Pembangunan sektor kelautan dan perikanan Papua ini telah menunjukkan hasil. Menurut Pjs Gubernur Papua Soedarmo, pada periode 2013-2017 capaian pembangunan mengalami peningkatan, terutama sektor produksi perikanan budidaya yang tumbuh sebesar 1,09 persen dengan luas lahan sebesar 1,02 persen dan jumlah pembudidaya sebanyak 2,5 persen.

“Pengembangan perikanan budidaya tersebar di 29 kabupaten/kota berbasis pada lima wilayah adat,” ungkap Soedarmo.

Tidak hanya fokus terhadap persoalan produksi, Menteri Susi juga menyoroti pentingnya penguatan permodalan dan persoalan pemasaran. Untuk kedua hal ini, Ia menegaskan kesiapan KKP untuk bekerja sama dengan Pemda setempat.

“Pemda harus membantu dalam pemasaran produk kelautan dan perikanan.
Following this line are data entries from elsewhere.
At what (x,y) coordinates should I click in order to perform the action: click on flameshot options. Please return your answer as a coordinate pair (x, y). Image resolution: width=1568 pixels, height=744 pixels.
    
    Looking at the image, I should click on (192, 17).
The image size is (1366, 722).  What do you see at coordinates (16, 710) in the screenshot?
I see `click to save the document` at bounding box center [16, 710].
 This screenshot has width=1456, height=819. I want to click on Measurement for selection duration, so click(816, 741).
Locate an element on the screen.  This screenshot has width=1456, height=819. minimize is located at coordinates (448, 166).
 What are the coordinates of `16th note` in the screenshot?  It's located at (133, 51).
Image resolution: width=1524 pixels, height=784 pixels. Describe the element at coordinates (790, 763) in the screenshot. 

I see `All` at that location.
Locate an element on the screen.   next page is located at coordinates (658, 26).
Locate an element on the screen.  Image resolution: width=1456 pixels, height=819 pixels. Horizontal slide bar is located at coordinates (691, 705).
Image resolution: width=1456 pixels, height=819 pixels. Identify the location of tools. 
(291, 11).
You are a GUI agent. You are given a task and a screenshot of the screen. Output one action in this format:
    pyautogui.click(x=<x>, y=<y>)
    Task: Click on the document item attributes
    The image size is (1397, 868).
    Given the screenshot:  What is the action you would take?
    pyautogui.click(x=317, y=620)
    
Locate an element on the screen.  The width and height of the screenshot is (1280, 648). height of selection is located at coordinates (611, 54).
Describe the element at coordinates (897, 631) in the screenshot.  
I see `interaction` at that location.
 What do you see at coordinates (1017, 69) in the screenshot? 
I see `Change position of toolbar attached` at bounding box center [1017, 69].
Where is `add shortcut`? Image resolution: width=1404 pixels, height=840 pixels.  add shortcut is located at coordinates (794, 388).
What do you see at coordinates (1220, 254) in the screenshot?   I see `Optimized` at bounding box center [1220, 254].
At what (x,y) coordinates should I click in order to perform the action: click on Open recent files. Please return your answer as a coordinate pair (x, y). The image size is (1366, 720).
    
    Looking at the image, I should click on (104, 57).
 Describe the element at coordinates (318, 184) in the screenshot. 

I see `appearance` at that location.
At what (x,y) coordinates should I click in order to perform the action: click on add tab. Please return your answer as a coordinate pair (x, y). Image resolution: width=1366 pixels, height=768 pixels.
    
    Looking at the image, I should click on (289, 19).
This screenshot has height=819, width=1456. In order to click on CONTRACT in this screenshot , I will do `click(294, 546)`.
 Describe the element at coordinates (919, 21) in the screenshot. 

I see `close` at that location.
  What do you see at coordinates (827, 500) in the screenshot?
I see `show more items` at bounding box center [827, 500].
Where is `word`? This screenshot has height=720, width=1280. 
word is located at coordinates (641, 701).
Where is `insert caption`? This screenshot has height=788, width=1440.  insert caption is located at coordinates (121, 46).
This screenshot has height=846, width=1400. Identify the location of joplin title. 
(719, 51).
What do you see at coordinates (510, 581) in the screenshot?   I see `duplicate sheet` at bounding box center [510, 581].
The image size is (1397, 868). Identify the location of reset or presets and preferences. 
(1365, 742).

KKP itu memiliki BLU (Badan Layanan Usaha), silahkan ajukan jika ingin mengajukan peminjaman modal,” ungkapnya.

Terkait perikanan tangkap, Menteri Susi berharap agar ikan hasil tangkapan di perairan Papua didaratkan dulu di Papua, selanjutnya dilakukan penimbangan dan dipungut retribusinya sebelum ikan tersebut dikirim keluar dari Papua. Dengan begitu, Ia berharap keluar masuk ikan dari Papua selalu melalui pendataan dan memberikan manfaat nyata bagi daerah.

Oleh karena itu, untuk mendukung pengembangan hulu-hilir perikanan nasional, Menteri Susi juga menyampaikan bahwa saat ini KKP telah memiliki desain sistem logistik ikan nasional. “Desain logistik saya itu gambar ikan di peta Indonesia. Saya harap barang-barang dari Papua ini tidak hanya ke Jawa atau Makasar tapi harus keluar juga. Saya ingin semua efisien,” jelasnya.

Persoalan pertahanan nasional juga disampaikan Menteri Susi. Ia menjelaskan betapa strategisnya program pembangunan Sentra Kelautan Dan Perikanan Terpadu (SKPT) yang saat ini sedang digalakkan oleh KKP. Menurutnya, jika program SKPT ini jalan, maka KKP turut membangun ketahanan nasional melalui 2 (dua) pendekatan sekaligus, geopolitik dan ekonomi.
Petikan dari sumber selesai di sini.